When I first started on this journey, I was confident of only one thing: I would have a lot to learn. Needless to say, I wasn’t wrong. In fact, I was being too conservative in my estimation! Self-publishing is a wonderful, scary thing. I had, many years ago, discovered that the world of publishing had three routes to getting into print: finding a literary agent willing to take you on (along with your money) so that they might make a deal with a large publishing house, finding a small publishing house specialising in your favoured genre, or being suckered into “vanity publishing” (whereby your masterwork is printed and bound just as you’d wish, regardless of quality, errors or other blunders, and having the delightful task of hawking your published book to every bookshop you could get to, unless you wanted stacks of boxes of your book, unread by anybody). The one beauty of this was the simplicity of it. Today, things are nowhere near as simple.
Very recently, I had my first ever sale of priced ebook! It will sound silly but I was ecstatic and would have capered with joy if able. The ebook is self-published through Smashwords. They provide an excellent service, and I have no complaints. In fact, I consider myself immensely lucky to have found them first, before discovering the numerous alternatives. In a very short space of time, I have learnt that the service sites differ widely (and wildly, at times). They may shout about a “free service”, and provide just that, but the quality of that service is another matter. On just one issue, I have found that Smashwords is unusual. You can publish your ebook and offer it for free, in multiple formats that will serve the vast majority of eReaders. Some others will allow you just one format, or perhaps more than one as long as the prospective reader is willing to pay membership fees. Many will allow you to self-publish for free, but insist on you charging a minimum price for your ebook. There are several other factors, too.
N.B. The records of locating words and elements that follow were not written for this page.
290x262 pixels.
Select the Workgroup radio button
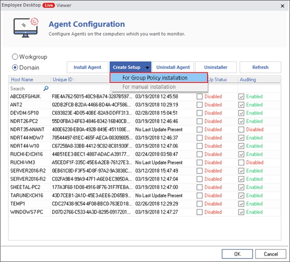coord(15,57)
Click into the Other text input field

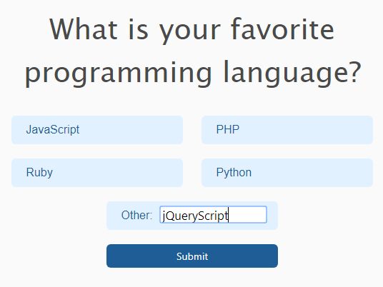pyautogui.click(x=213, y=214)
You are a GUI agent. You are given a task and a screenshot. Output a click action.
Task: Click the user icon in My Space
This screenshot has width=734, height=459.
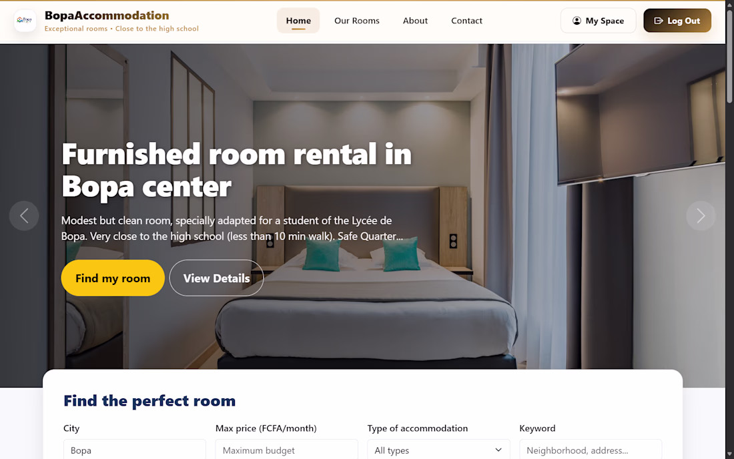click(577, 21)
Apart from these “free service” sites, there are publishers clamouring for submissions, allegedly. Some of these are seemingly legitimate, though I can’t vouch for any. They offer all that you could want, from editing, through proofreading to professional cover design. Of course, it all comes at a price, which varies considerably between publishers. Most of these are actually offering real, printed books. Some, if not most, of these publishers don’t print a quantity, however. They print on demand, when an order is received. It’s a very sensible concept, in many ways. The potential pitfalls, however, are that your book won’t appear on any book shop’s shelves, unless it’s second-hand, and just what happens if the company folds? You could find yourself with a pile of orders (let’s be optimistic) and no way to fill them! How so? Well, you’ll find that, as is commonplace with all self-publishing, you take on an enormous burden – marketing! You will lose a significant amount of writing time to publicise your book, creating promotions, giveaways, and various other devices to try to win an audience. Of course, you could pay another company to do all that for you, or the publisher (really more of a printer than a publisher) may offer the service for a hike in their fees.
There is, of course, still the option of finding, satisfying, and paying a literary agent to do it all for you – at least as far as getting published is concerned. And there are still traditional publishing houses, many of whom disguise themselves under the names of various less well known names. You will, naturally, still find the same old obstacles to dealing direct with these big publishers.
Having a publishing option sorted, you may want to recheck the terms and conditions, and any royalties arrangement. There are services out there where you will be expected to give them exclusive rights, which really isn’t a good idea. The amount of royalties offered varies widely, too. Be wary on this one! A service that has only just started up and hasn’t yet gotten a proven record of success could offer a high royalty rate, but then you may not sell anything through them. You also have to beware of things like transaction fees ns other ways to minimise what you actually receive! So, don’t sign over any rights and make sure that royalties are fair and that fees are minimal or non-existent.